A study in kids' bikes, part 2

Eurobike, Sunny 24" inch kids'
In a previous post I discussed Greta's earlier bikes and how we figured out how to safely commute downtown with Greta using a tandem. Here I discuss the bikes we settled on for her own independent riding. She had outgrown her 20" bike. We looked for something that fit better and was better suited for basic daily city riding in Portland.

The transition from a 20" inch bike to something bigger is often a big step for a kid and Greta was no exception. The larger bikes are often still a bit too big. They are a lot heavier and, with the longer wheel base, maneuver differently.

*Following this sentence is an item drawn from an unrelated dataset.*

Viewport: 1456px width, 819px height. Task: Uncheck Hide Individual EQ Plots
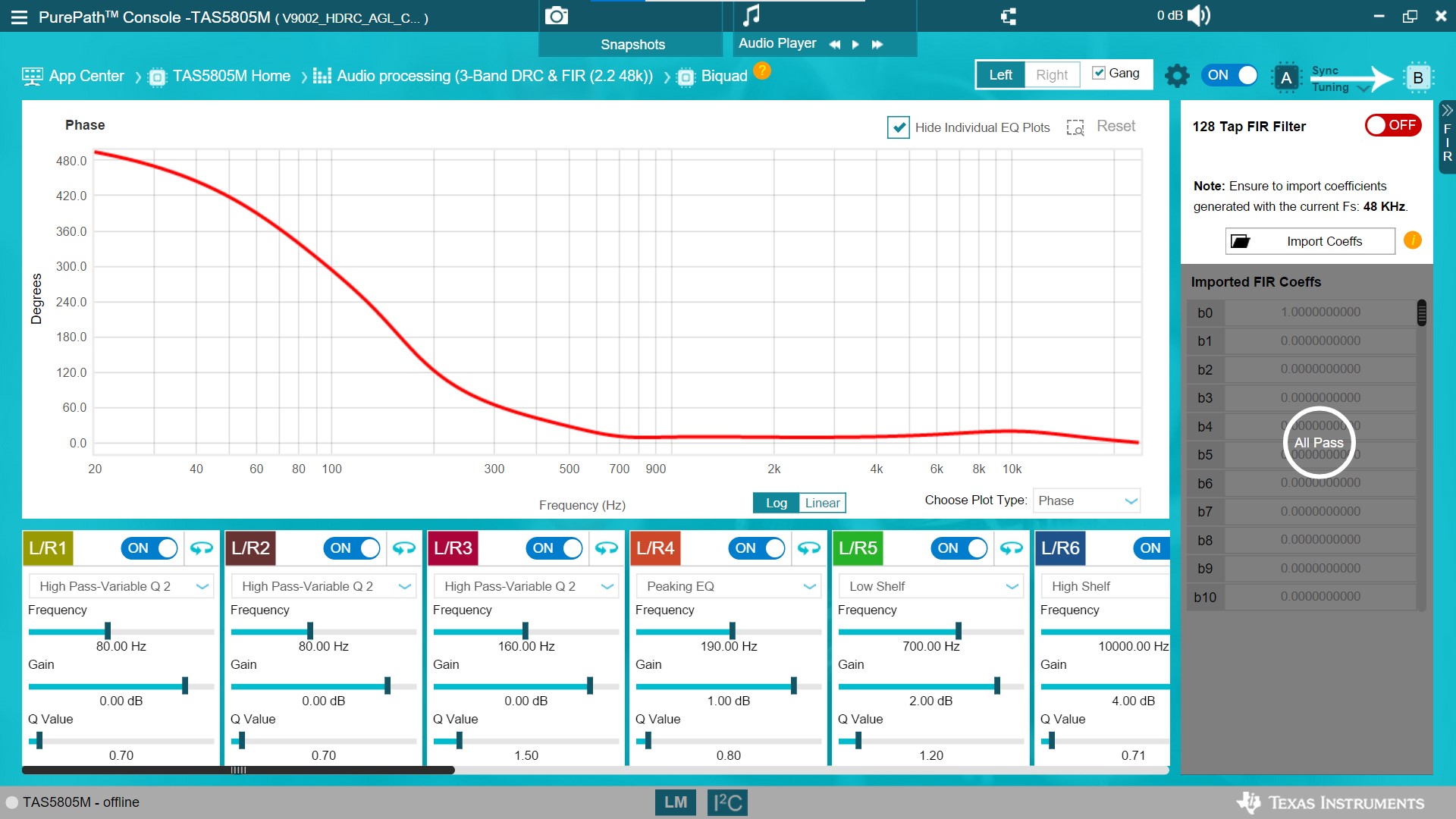898,127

We looked around at the various new bike options in the local Portland bike shops. There are some nice bikes but we didn't see anything that excited us to the point that we were willing to spend a lot of money for something new. My biggest complaint was that all of the bikes seemed to presuppose that all kids want to do is dirt ride. All we saw were bikes with heavy suspension shocks on the front forks. If I remember correctly all of the bikes came with knobby (or at least hybrid) tires. I suppose if money wasn't an issue we might have settled on a Redline Conquest 24. These bikes seem to fit the bill but they are also very expensive, kind of ridiculous for a kid who still has trouble properly locking up her bike.

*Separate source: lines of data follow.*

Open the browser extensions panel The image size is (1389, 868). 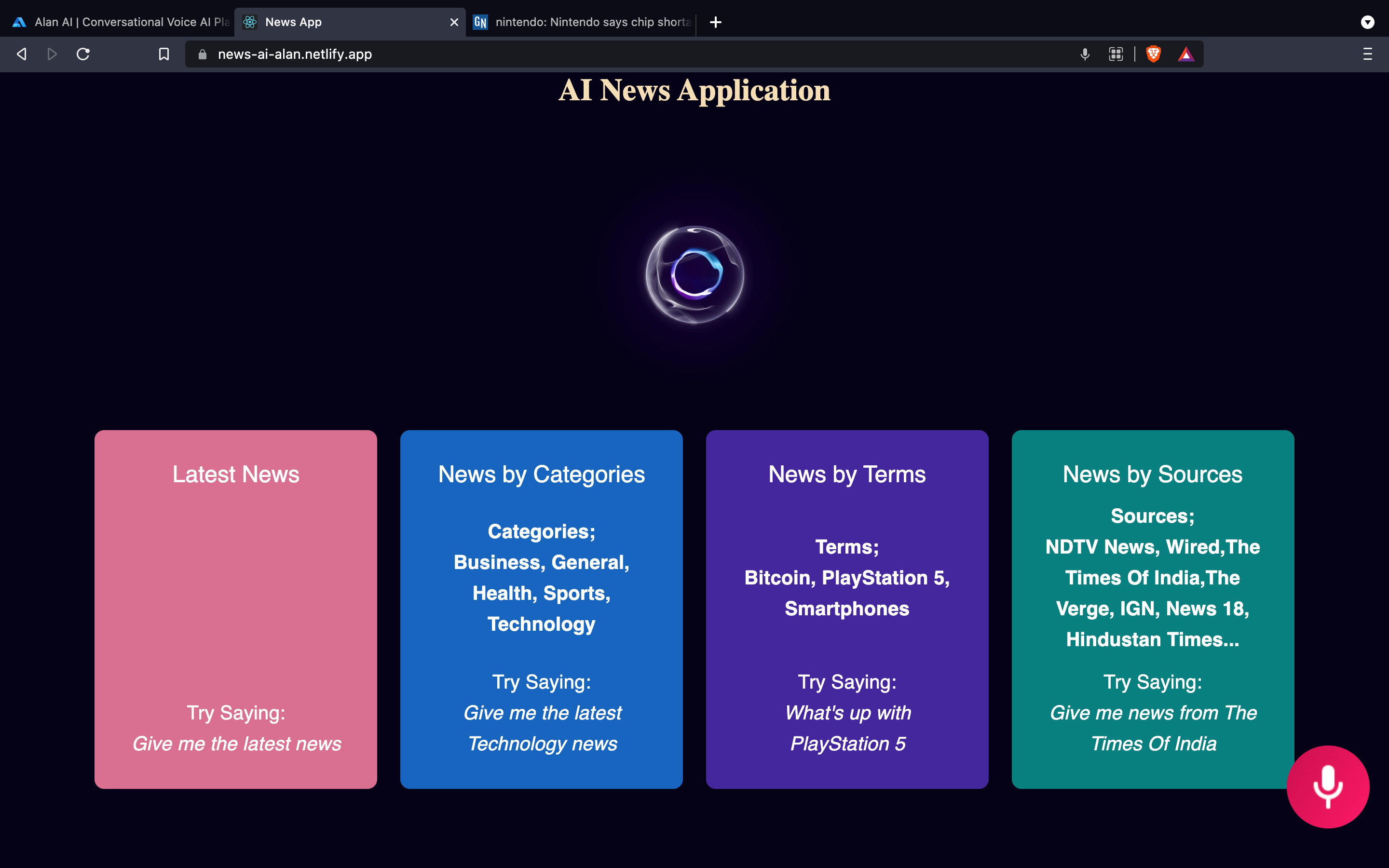coord(1116,54)
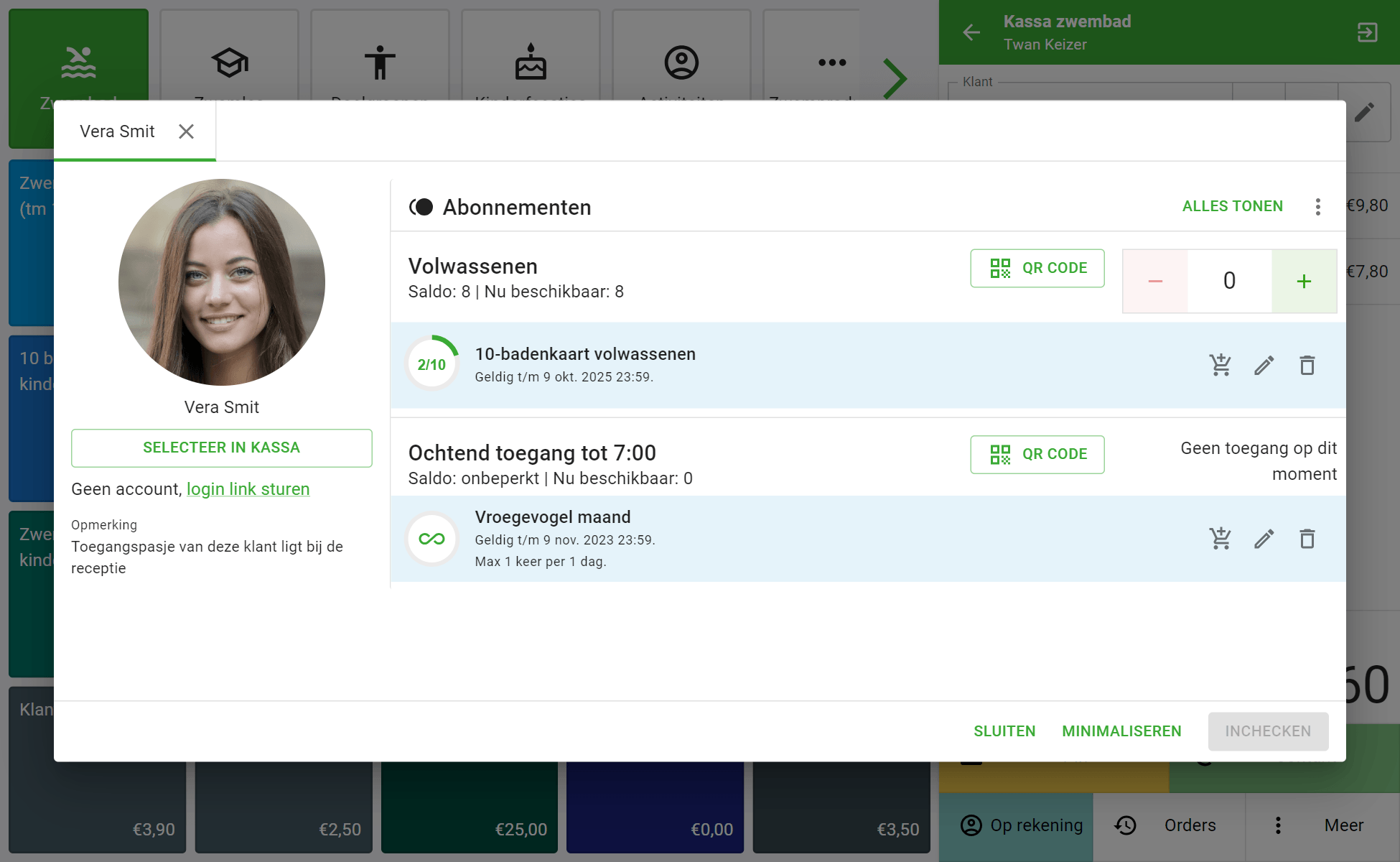Click Vera Smit's profile photo
Image resolution: width=1400 pixels, height=862 pixels.
tap(221, 282)
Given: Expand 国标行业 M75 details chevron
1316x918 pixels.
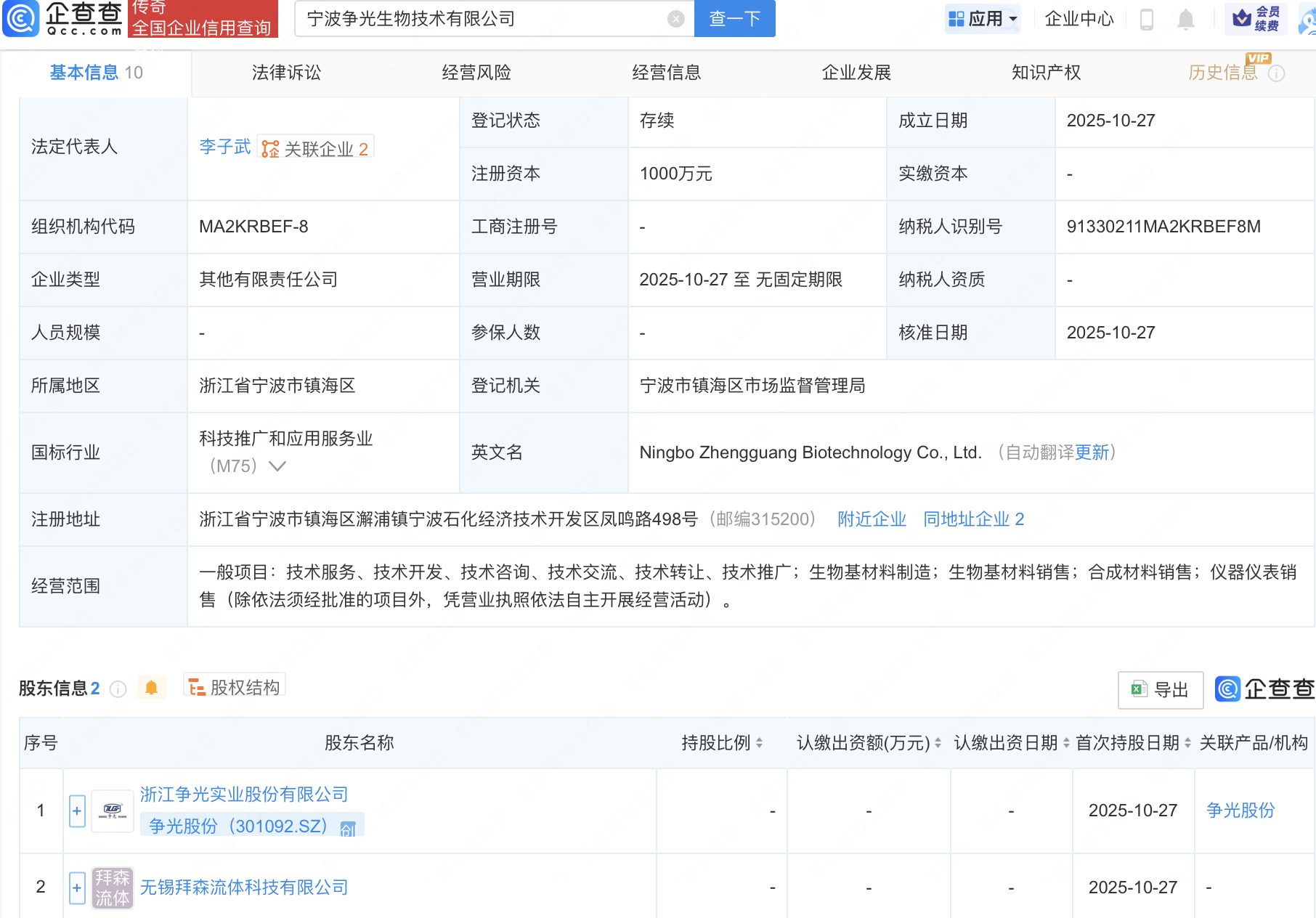Looking at the screenshot, I should 277,467.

Jonathan Maus at bikeportland.org shared some of my concerns in a post he called "Practical Kids' bikes." His take was to ask why we couldn't find properly appointed practical kids' bikes here in the U.S. while they are everywhere in Europe. Over there almost every new kids' bike comes with fenders, a rear rack and front and rear lights powered by a dyno/generator.

I decided to search for a used bike and, if necessary, fix it up so it was a little more performance oriented. On Craigslist we came across the Euroteam Sunny. According to the seller it was purchased originally in a Swiss department store for one of their kids. We're not sure where the bike was made, but it includes some European components such as Italian Grimeca wheel hubs and German-made pedals. We liked this bike because it was a European kids' bike and, as mentioned above, came ready made with the accessories for practical urban riding: fenders, rack and lights.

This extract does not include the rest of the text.